On March 21, when the Eagles acquired DeMeco Ryans, optimism swelled in Philadelphia. After fans and bloggers debated for months, seemingly since Week 2 of the season, on who should be targeted to play middle linebacker, the front office pulled the trigger on a deal beyond the realm of reasonable expectation.
What they are sure to get out of the swap is a proven leader. a fantastic teammate, and a veteran presence in what was previously a remarkably inexperienced second-level. Everything beyond that is something of a question mark.
Ryans burst into the league in 2006 as the NFL Rookie of the Year, and become an epitomy of quality middle linebacker play through the following three seasons, with two Pro Bowl trips. He was fantastic, making all the right reads and every tackle.
Then, in October 2010, the former Texan ruptured his Achilles tendon. It's that moment, coupled with the cheap price tag Houston agreed to, that might give euphoric Eagles fans pause amidst the celebration.
Ryan's production slipped mightily after returning from the injury in 2011. Watching film of him, he didn't seem to have the same burst he did in 2009. He still made some plays, but he wasn't the monster he once was.
Now, many have speculated that the cause for the droppoff was mainly due to the change in defensive scheme; in the first part of Ryans' career, Houston operated defensively out of a 4-3, with Ryan playing the middle, and in 2011, the switch to the 3-4 was certainly a less natural fit for the Alabama alum. But it shouldn't have made him irrelevant.
The biggest difference on rushing downs between the 3-4 defense and the 4-3 defense for middle (or inside, in a 3-4) linebackers ia that in a 3-4, they must be more adept at shedding blocks.
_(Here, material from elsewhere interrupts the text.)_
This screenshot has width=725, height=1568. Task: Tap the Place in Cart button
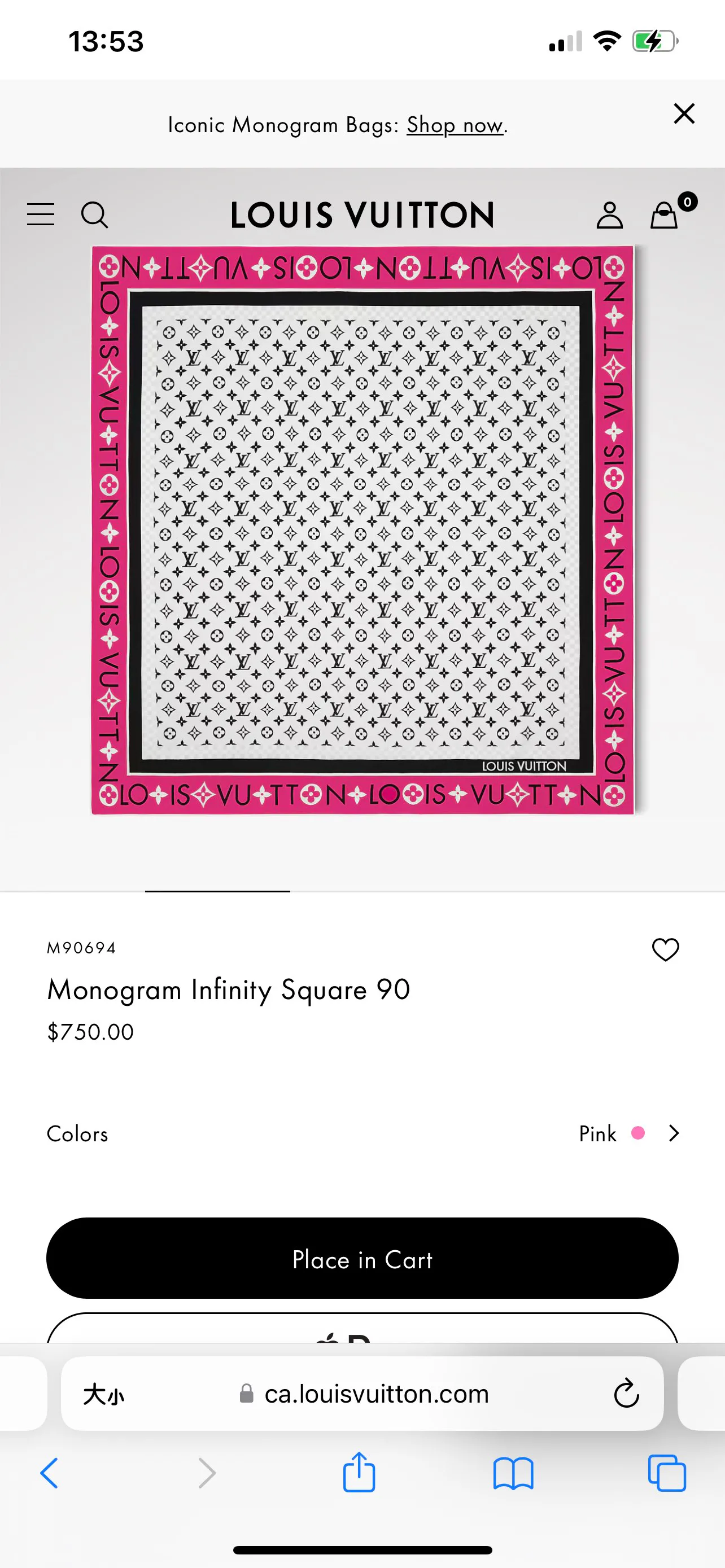point(362,1258)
With only a nose guard and two defense ends, vice two defensive tackles and ends, offensive lineman and fullbacks have an easier time getting to the next level of the defense. So, instead of filling holes, inside backers must try to shed blocks, and, if they cannot, clog the hole until the weakside backer arrives.
According to 3-4 guru and former Broncos defensive coordinator Joe Collier, middle linebackers, of all positions, actually transistion the easiest from the 4-3.
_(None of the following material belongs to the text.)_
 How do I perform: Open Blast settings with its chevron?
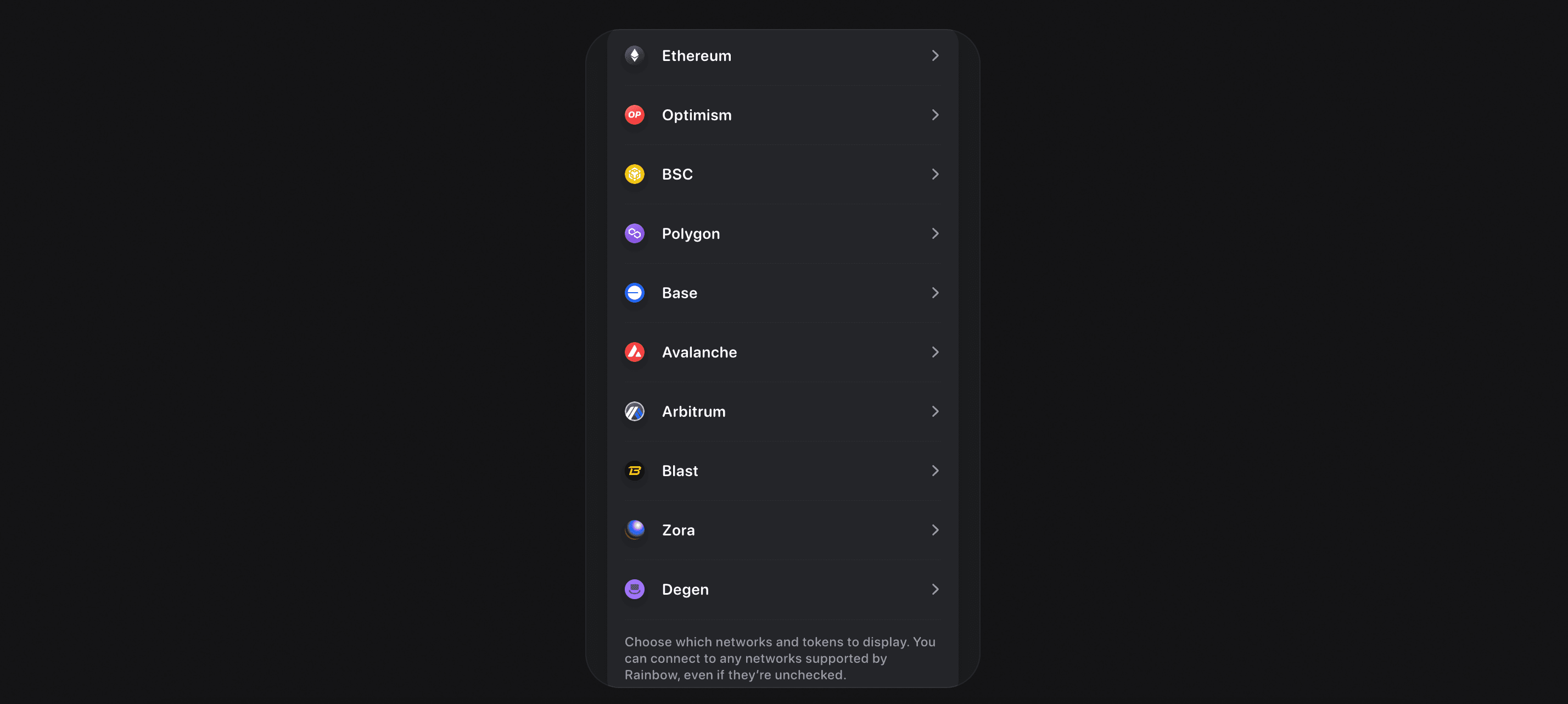point(935,471)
In 2010, the Redskins switched to a 3-4 from a 4-3, and, after 12 years in the old scheme, MLB London Fletcher became LILB London Fletcher. After making the Pro Bowl in 2009, he went back in 2010. Guys with that skillset can adapt.
Now, go watch a Ryans highlight on Youtube and tell me that he could not succeed in the 3-4. He shed blocks with authority and still got to the ball carrier on a consistant basis. He could absolutely be effective in the 3-4.
I'm not saying the scheme change had nothing to do with Ryans' decrease in productivity, but if expectations in Philadelphia are to see the Ryans from 2009, they should be tempered a bit.
Linebackers, more than most positions, rely on explosiveness and strength in the lower half to be productive. Achilles injuries have proven to have lingering effects in those areas. In examining cases of linebackers who have previously suffered the injury, one instance sticks out above the rest.
Former Eagle Takeo Spikes tore his tendon in week 4 of the 2005 season. In 2006, he was a shell of the explosive player he had been in 2003 and 2004, both Pro Bowl years. In 2007, he was traded to the Eagles, and for that season and the two subsequent, he contributed while improving each year. Then in 2010, he finally looked like the Takeo Spikes of old.
Other examples range from the hope inspiring, like Greg Ellis, the former Cowboy who, after tearing his Achilles in 2006, won the NFL Comeback Player of the Year award in 2007, to the utterly disappointing, like Shawne Merriman, the once terrifying Chargers edge rusher who's forgettable play has surrounded more injuries since the initial.
I find that the Spikes example is the most useful because, one, the pattern up to this point is right on with Ryans, from the early Pro Bowls to the poor play the year after the injury and then the trade, and, two, he plays middle linebacker, not outside like Ellis and Merriman.
So the bottom line here is that, regardless of scheme, Ryans will likely not immediately be the force he once was, but given time, he could return to that level.
Until then, he will still be better than Casey Matthews.